Do you consider yourself lucky to live in northeast Indiana?
I almost ended up a nurse, in somewhere like Indianapolis or Chicago. But instead, here I am, in Fort Wayne, living my best creative life.
And what's lucky about that?
Everything in my deck said this wasn't a hand I was going to play. (But that story isn't what this is really about.)
I could be anywhere in the country, but here I am in Fort Wayne, fully engulfed in a community with so much grit, so much prowess, so much...sheer willingness. I mean—what more could I ask for? A community that is willing to grow, willing to work hard, willing to give me a chance to make a difference.
That's lucky, because, it's not guaranteed everywhere, but Fort Wayne took a chance on me.
As a region, we're knee-deep in taking chances right now. From start-ups to developments, there seems to be change around every corner.
I'm grateful to live in a community where entrepreneurship prospers. Small businesses can flourish here. Individuals are willing to risk in pursuit of their dreams—and that's an energy I find myself inspired by on a daily basis.
I'm also aware of and thankful for the not-so-small businesses that choose to call Fort Wayne home. Those who provide us and our families with jobs, and their leaders who go above and beyond and invest their time, talent in treasure back into our community.
I feel honored to witness and have a voice in so many progressive, downtown development initiatives. I feel Riverfront Development's synergy already, barely into Phase I. I can't wait to see how Electric Works develops, what it becomes, who it attracts.
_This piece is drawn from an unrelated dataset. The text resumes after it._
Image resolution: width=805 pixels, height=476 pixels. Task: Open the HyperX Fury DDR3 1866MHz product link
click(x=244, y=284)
I believe Arts Campus Fort Wayne brings collective focus to our ambitious arts aspirations. The energy from these (and more) is contagious; I feel it on a personal level.
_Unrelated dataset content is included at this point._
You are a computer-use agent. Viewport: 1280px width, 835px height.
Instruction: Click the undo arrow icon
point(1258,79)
All of these ventures elevate northeast Indiana regionally and nationally. We all are risking, together, to make this a reality.
Once you're in the flux of change, like any growing community, it can be easy to fall into the trap of suspicion. But I hope we never falter to accusation and resentment. I hope we never pigeonhole ourselves by rejecting others.
I've been fortunate enough to have some truly inspirational mentors in my life, who've taught me that our greatest assets are each other.
Susan Mendenhall, president of Arts United of Greater Fort Wayne and my former colleague, inspires me every time I hear her talk about the Arts Campus. My favorite pitch she gives? Historically, we've worried about our slice of the pie—when it comes to ticket sales, attendance, money and the like. Today, we're locking arms, and building a better bakery. Because we're stronger when we build an ecosystem where everyone thrives.
John Felts, who was my former coworker at Visit Fort Wayne and is the VP of Communications for the YLNI board of directors, lives by the saying "Work hard and be kind to people." I mean, this goes without explaining, right? Human capital is our greatest capital.
From a marketing perspective, every touch point we as businesses, events, places and even individuals builds the story of our community. To borrow from another person whom I highly regard—my friend and colleague, Matt Kelley—how do we put our Best Fort Forward as we go out and tell the story of our community, in light of understanding how we are influencing our brand?
Today, and every day moving forward, I hope we never forget that our ecosystem thrives when we all take a step back from our confusion, resistance and judgement, and know that we're always better, together. In the market of pride-inducing, awe-inspiring ideas, people, places and businesses, we're competing with our peer cities, not with ourselves. Let's build our story to be one where we challenge each other productively, build understanding in highest regard and continue to walk this path of change, hand in hand.